Pacepa's defection destroyed the intelligence network of Communist Romania, and through the revelations of Ceaușescu's activity, it affected Ceaușescu's international credibility and respectability. An article published by The American Spectator in 1988 summed up the devastation caused by Pacepa's "spectacular" defection: "His passage from East to West was a historic event, for so carefully had he prepared, and so thorough was his knowledge of the structure, the methods, the objectives, and the operations of Ceaușescu's secret service, that within three years the entire organization had been eliminated. Not a single top official was left, not a single major operation was still running. Ceaușescu had a nervous breakdown, and gave orders for Pacepa's assassination. At least two squads of murderers have come to the United States to try to find him, and just recently one of Pacepa's former agents — a man who had performed minor miracles in stealing Western technology in Europe at Romanian behest — spent several months on the East Coast, trying to track him down. They didn't succeed."

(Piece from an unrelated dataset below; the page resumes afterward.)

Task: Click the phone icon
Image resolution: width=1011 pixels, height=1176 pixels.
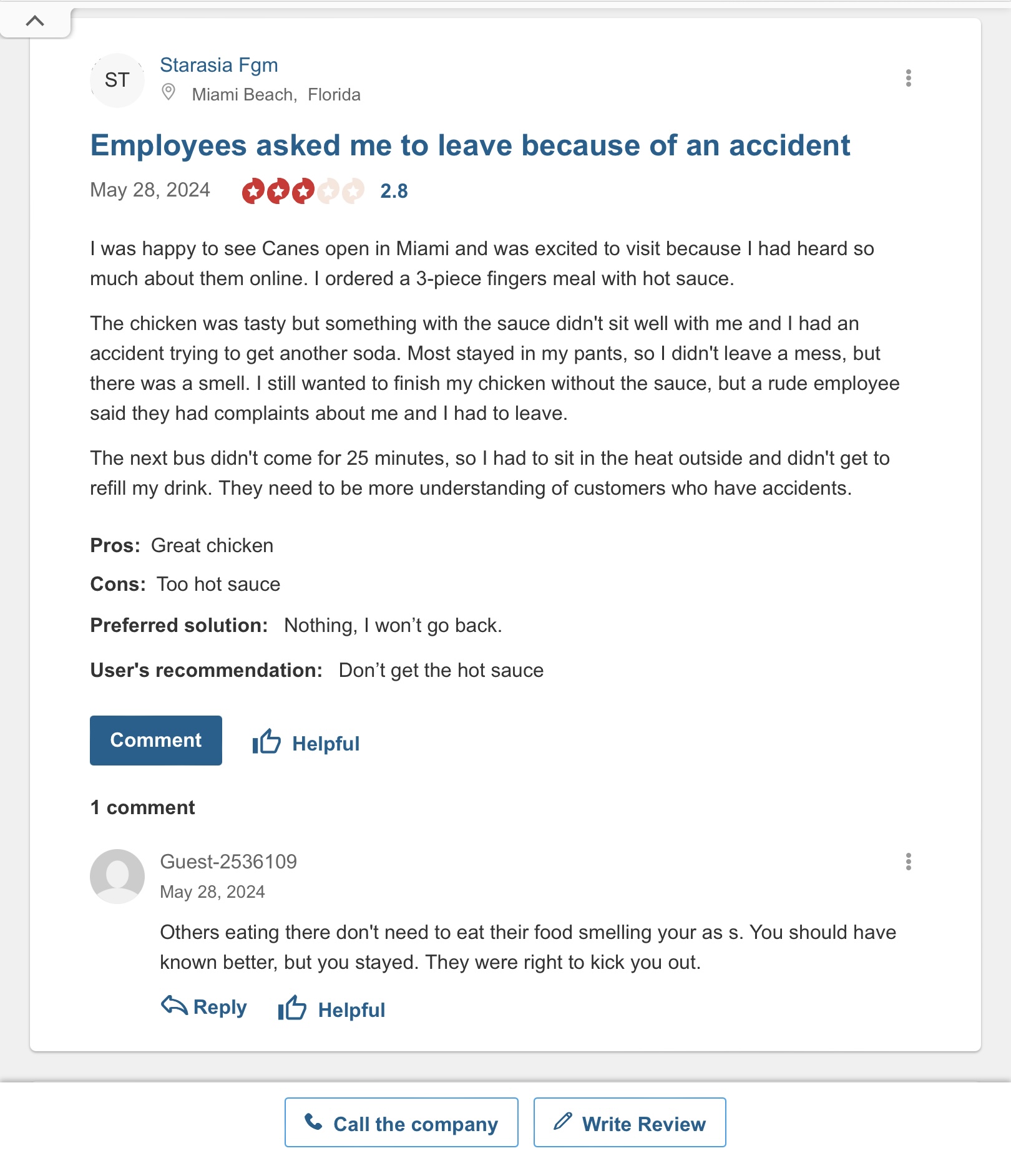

Conservative writer Alfred S. Regnery claimed that, after his defection, Pacepa received two death sentences from Communist Romania, and Ceaușescu decreed a bounty of US$2 million for his death, with Yasser Arafat and Muammar Gaddafi allegedly setting a further $1 million each. In the 1980s, there were rumors that Romania's Securitate enlisted Carlos the Jackal to assassinate Pacepa in the United States in exchange for $1 million. On 7 July 1999, Romania's Supreme Court Decision No. 41/1999 cancelled Pacepa's death sentences and ordered for his properties, confiscated by Ceaușescu's orders, to be returned to him. Romania's government refused to comply. In December 2004, the new government of Romania restored Pacepa's rank of general. According to Michael Ledeen in 2016, the two death sentences remained in effect, and Pacepa "has lived in secret" since his defection. Pacepa died in 2021.